ここから本文です。

働く人のゴカイ インタビュー

まったくの異業種から介護の道へ 介護職員 榎窪 悠樹さん(25) 医療法人 としわ会/北区複合型介護施設 介護老人保健施設

取材:2016年12月20日

自分は何がしたいのか?将来見つめ直し介護の道へ

 宮崎の高校を出て愛知県にある自動車の製造工場に7年勤めましたが、ゆくゆくは宮崎に帰って生活したいという思いがありました。しかし特別な資格を持っているわけでもなく、宮崎に帰っても何をすれば、と将来について考えたことが今の仕事に就いたきっかけです。それを考え始めたのがちょうど1年前のこと。その時、母が老人保健施設で看護師をしていることもあって介護職に興味を持ちました。ボランティアで母の職場に行って仕事を見た上で、工場で機械相手に仕事をするのではなく、人と接する仕事に魅力を感じ挑戦してみることにしました。そのため、ここで働き始めてまだ半年くらいです。
 きつい仕事だと母や周りの人からは言われていましたが、どんな仕事もきつい時はあると思います。そのため特別悪い印象はありませんでした。普段無口な利用者さんが、僕が相手だと話してくれると先輩から言われると、やはりうれしいですし、充実しているなと感じます。

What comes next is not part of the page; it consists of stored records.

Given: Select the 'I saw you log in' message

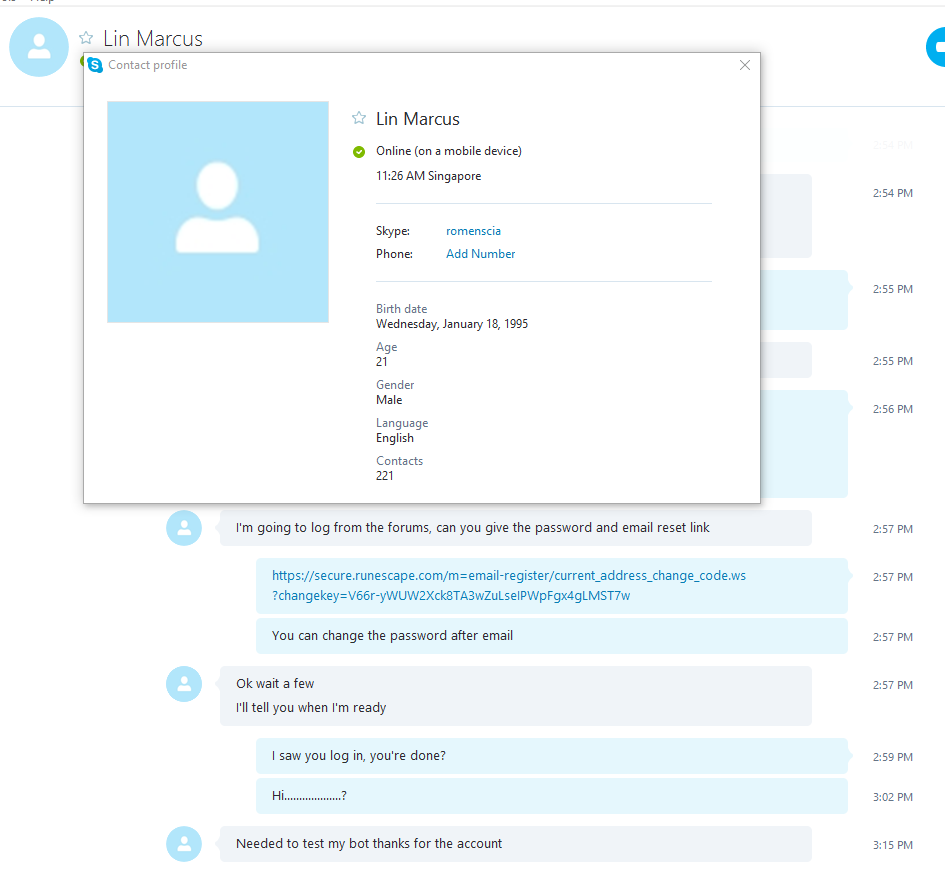Looking at the screenshot, I should tap(551, 756).
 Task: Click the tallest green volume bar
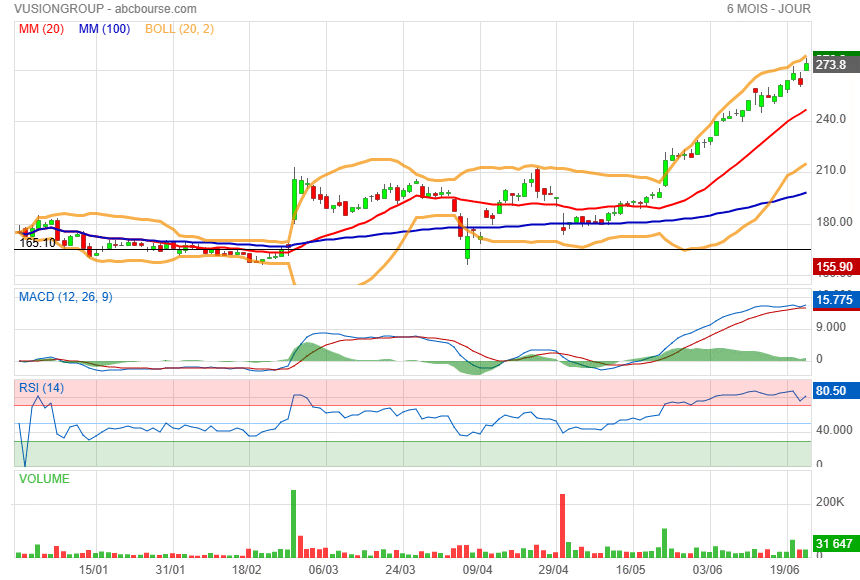[x=293, y=522]
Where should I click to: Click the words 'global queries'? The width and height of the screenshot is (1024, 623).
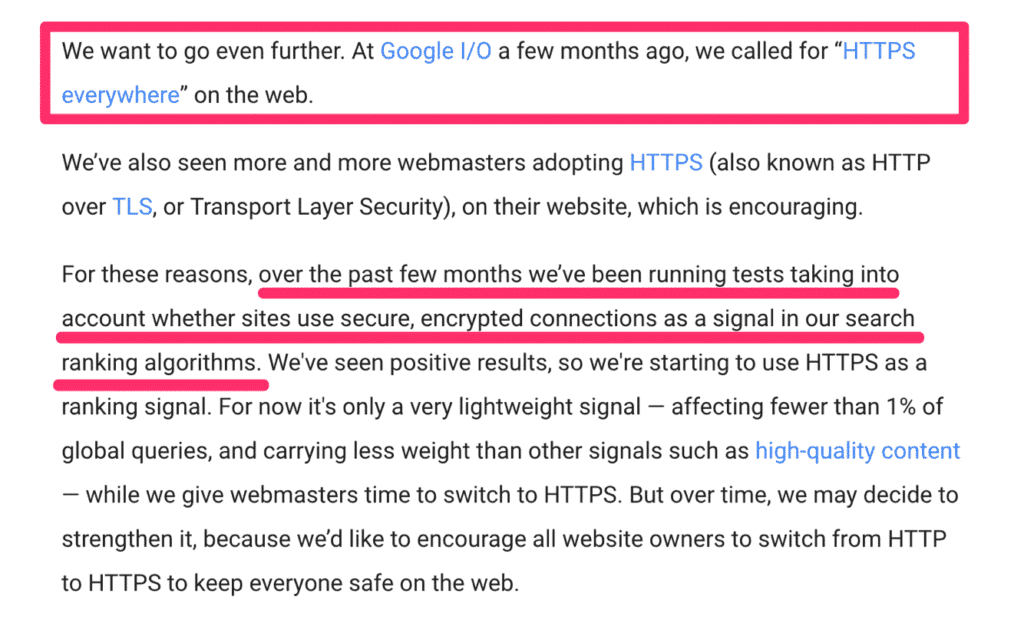click(136, 451)
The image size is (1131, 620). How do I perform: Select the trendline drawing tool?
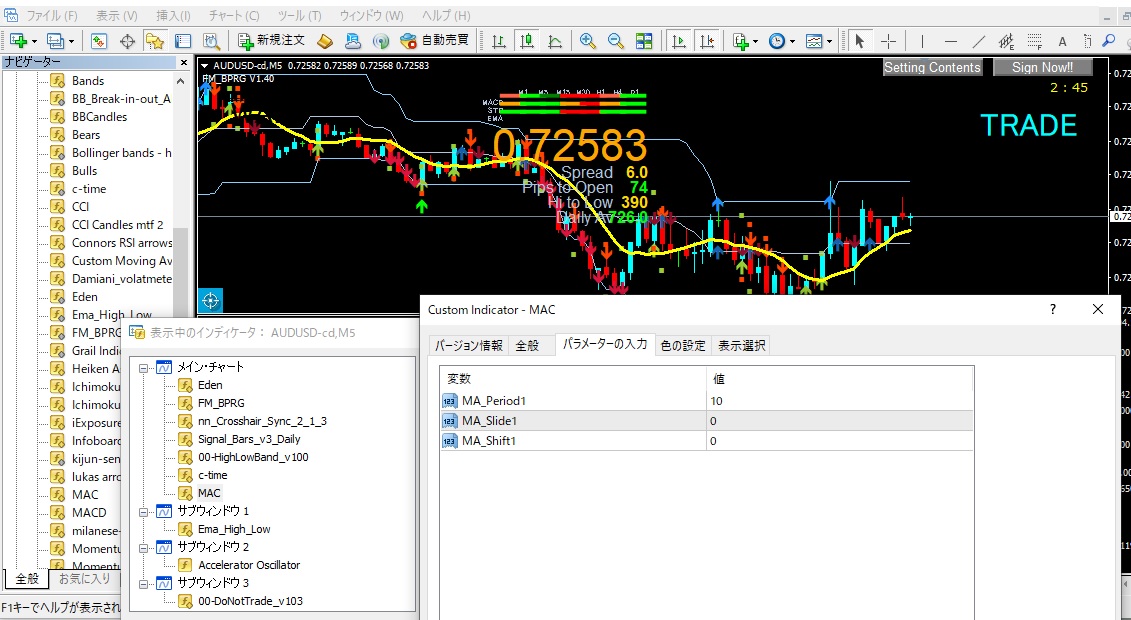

おむつ交換だけが仕事ではない。転職組にも生かせる経験がある。

 介護職の仕事の中には汚いイメージを持たれる業務があります。それは食事介助やおむつ交換のことだと思いますが、食事介助やおむつ交換が仕事のすべてかというと、決してそうではありません。利用者さんとの触れ合いは本当に毎日充実していますし、汚いイメージにばかり執着しすぎているのではないかと思います。そこしか見ず、いいところが注目されていないのが残念です。他の仕事だったら、いいところしか見ずに、やってみたいと思うわけですからね。

榎窪 悠樹さん

 高校を出て別の職種で働いていた経験が今の仕事に役立っていることはたくさんあります。仕事に対する考え方や冷静な判断など、しっかりと周りを見て仕事をするというようなことです。今の仕事を始めてからも、利用者さんと対話していて自分の思うようにいかないとき、どうしたら反応してくれるのかと考えたり、仕事の流れを自分で工夫しようと行動することで、いろんな場面での対話力が身についています。他の世界でいろんなことを経験した上で介護職を目指すのも遅くはありません。むしろ反対に経験を生かして働くことができると思います。

介護の現場で働きながら資格取得を目指す

 介護職の魅力は人との触れ合いと対話です。前の職場では先輩から感謝されることはあっても、お客さんから言われることはクレームがほとんどでした。なので僕にとって直接感謝の気持ちを交わせることは新鮮です。迷っている方がいたら、とにかく見学でも何でも行ってみればいいと思います。行動することが大事です。僕も見学して現場を知ることで、やってみようかなという気持ちになりました。実際に見るまでは介護に対して悪い印象もありましたから。自分で見て、経験してみて、違うと思ったら別の道を行けばいいんじゃないでしょうか。

榎窪 悠樹さん

 将来の目標は介護福祉士の資格を取ること。少しずつですが勉強しています。学校に行って資格を取る道もあると思いますが、僕は現場が一番だと思います。仕事は主任に付いて教えてもらえますし、先輩の仕事や行動を見て、なぜこう動いているのかと疑問に思えば聞いて覚えていくこともできます。介護職に興味を持った始まりは宮崎に帰りたいというのがきっかけでしたが、今は帰る帰らないは別として、資格取得を目指しながら働いています。
 介護の道へ進むか迷っていらっしゃる方には、悪い面だけを見ないで、良いところにも目を向けてみてほしいです。給料も前職と比べても変わらないくらいもらっていますし、認知症の方を相手にするのは大変じゃないかとよく聞かれますが、認知症だと分かって接していたら別に怒ることもありません。異業種からの転職もハンデではなく生かせることがたくさんありますよ。